Dizi, sizi en duygusal sahnelerinde mükemmel ses daldırma kullanarak askıya almakta bile harika bir iş çıkarıyor ve onlara bir Emmy adaylığı kazandırıyor . Bu da yetmezmiş gibi hikaye, kutuplaşan fanatizm ve inanç kavramlarını aklınızı başınızdan alacak bir şekilde işliyor.
Clickbait
Clickbait, sosyal medyanın karanlık tarafını acımasızca araştıran bir Netflix mini gerlim dizisi. Nick Brewer adlı bir adam kaybolduktan sonra, internette Nick'in esir tutulduğunu ve lanet olası bir itirafta bulunmaya zorlandığını gösteren bir video ortaya çıkar.
Video viral olur ve Nick'in ailesini bir aldatmaca, manipülasyon ve gizem ağına sokar ve onlar çaresizce itirafın ve nerede olduğunun ardındaki gerçeği bulmaya çalışırlar. Bu hikayenin her köşesinde, gösteri, izleyicileri ter içinde bırakacak ve insan doğasının daha karanlık tarafına ilham vermekten sorumlu olan güdüleri sorgulamaya bırakacak.
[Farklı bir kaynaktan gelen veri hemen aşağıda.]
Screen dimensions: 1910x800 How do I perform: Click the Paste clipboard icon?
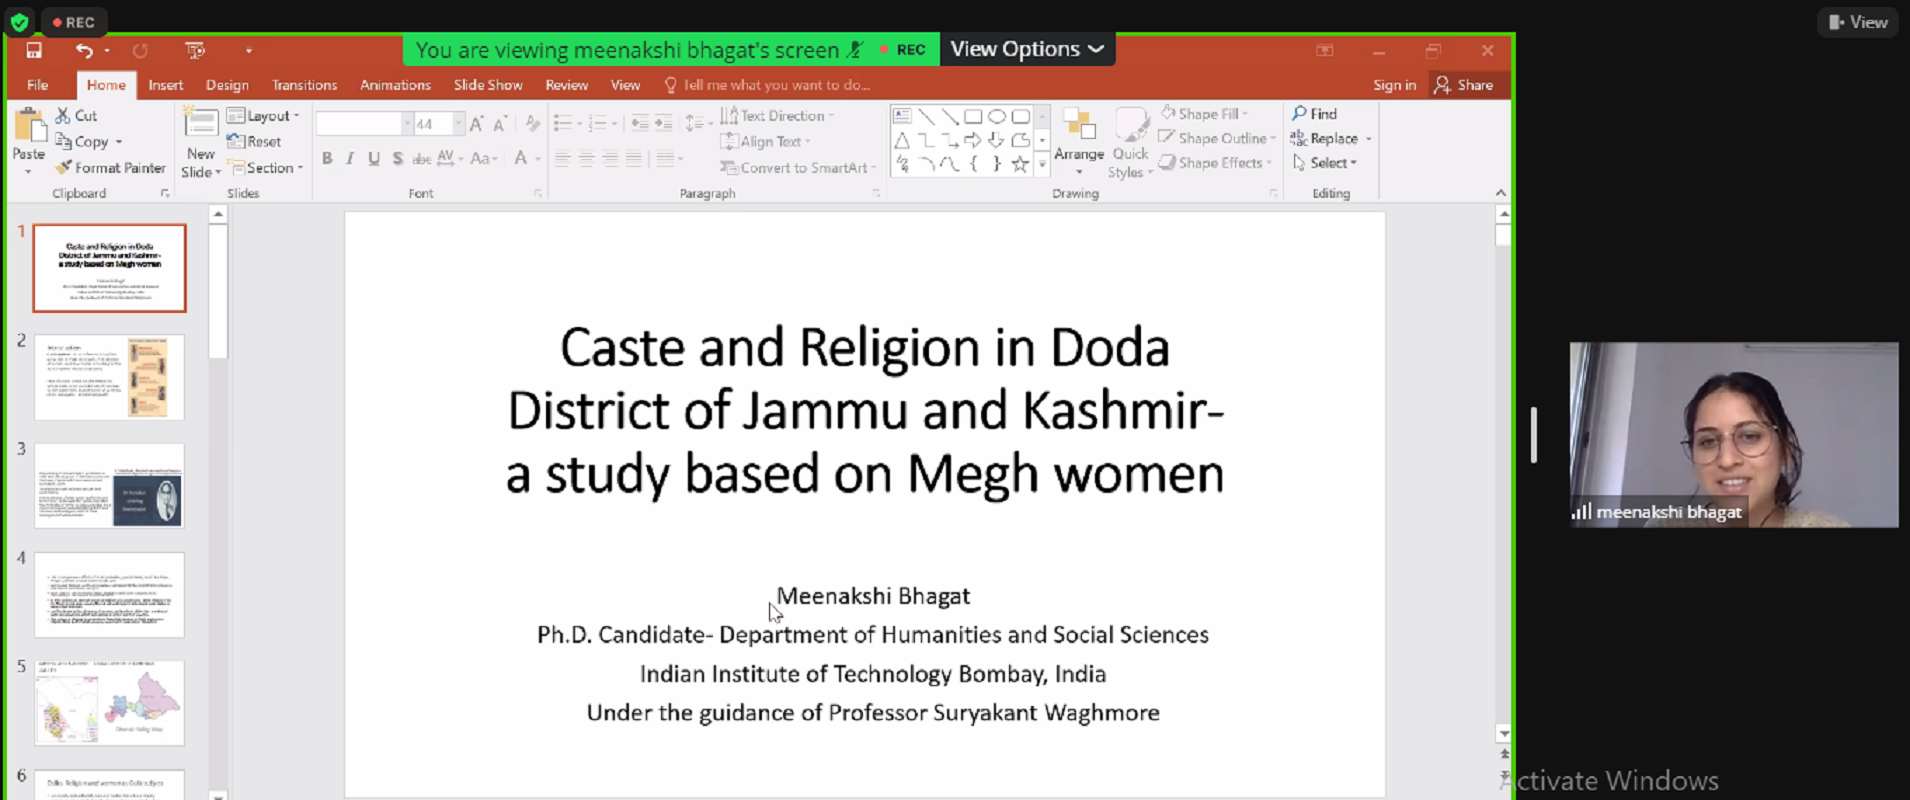(x=29, y=128)
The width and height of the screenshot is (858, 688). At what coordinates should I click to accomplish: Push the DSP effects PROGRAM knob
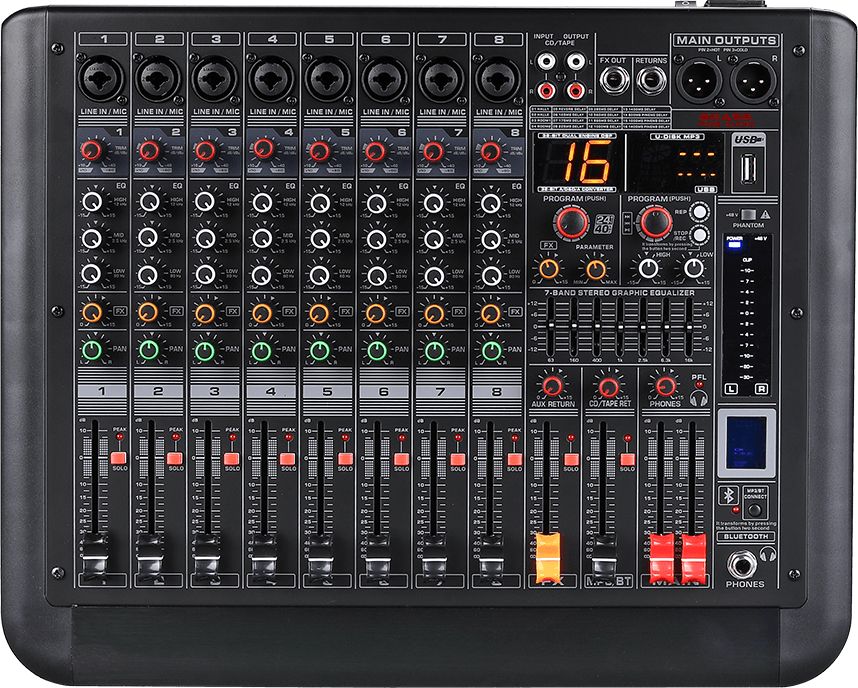(572, 222)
Nick'in kız kardeşi Pia'yı canlandıran Zoe Kazan, dizide elinden gelenin en iyisini yapıyor ve basını idare ederken ve takip ederken Nick'in ailesini sağlam tutarken ağabeyinin düşündüğü kişi olmayabileceğini öğrendiğinde duygularını kontrol etmesi gerekiyor.
Devil in Ohio
Gerçek olaylardan ilham alan Devil in Ohio , karanlık ve önsezili bir atmosfer yaratırken travma, akıl sağlığı, kör nezaketin sonuçları ve kimliğin önemi hakkında sürükleyici bir hikaye.
Aslen Daria Polatin'in bir romanı olan Devil in Ohi, Mae’nin geçmişine aşinalık bulan bir psikiyatrist olan Dr. Suzanne Mathis tarafından alınan genç bir kız olan Mae'nin hikayesini anlatıyor. Masumları korumaya yönelik bu tür bir jest, kısa sürede Şeytan'ı, bir tarikatı ve aşılmaz bir travmayı içeren karanlık, çarpık bir hikayeye dönüşür ve Dr. Mathis bunlarla başa çıkmaya hazır değildir.
Dr. Mathis'i canlandıran Emily Deschanel, bu karaktere hayat veren birden fazla kişilik özelliğini zarafetle dengelemeyi başarıyor. Travma, akıl sağlığı ve bağımlılık tedavisi temalarını, kendi aileniz pahasına bile olsa başka biri aracılığıyla kendinizi iyileştirmenin karmaşıklığıyla yan yana ele aldı. Bu dinamik aralık, yalnızca kendinizi hikayede keşfedilen temalar ve motiflerle gerçekten kuşatmaktan gelir.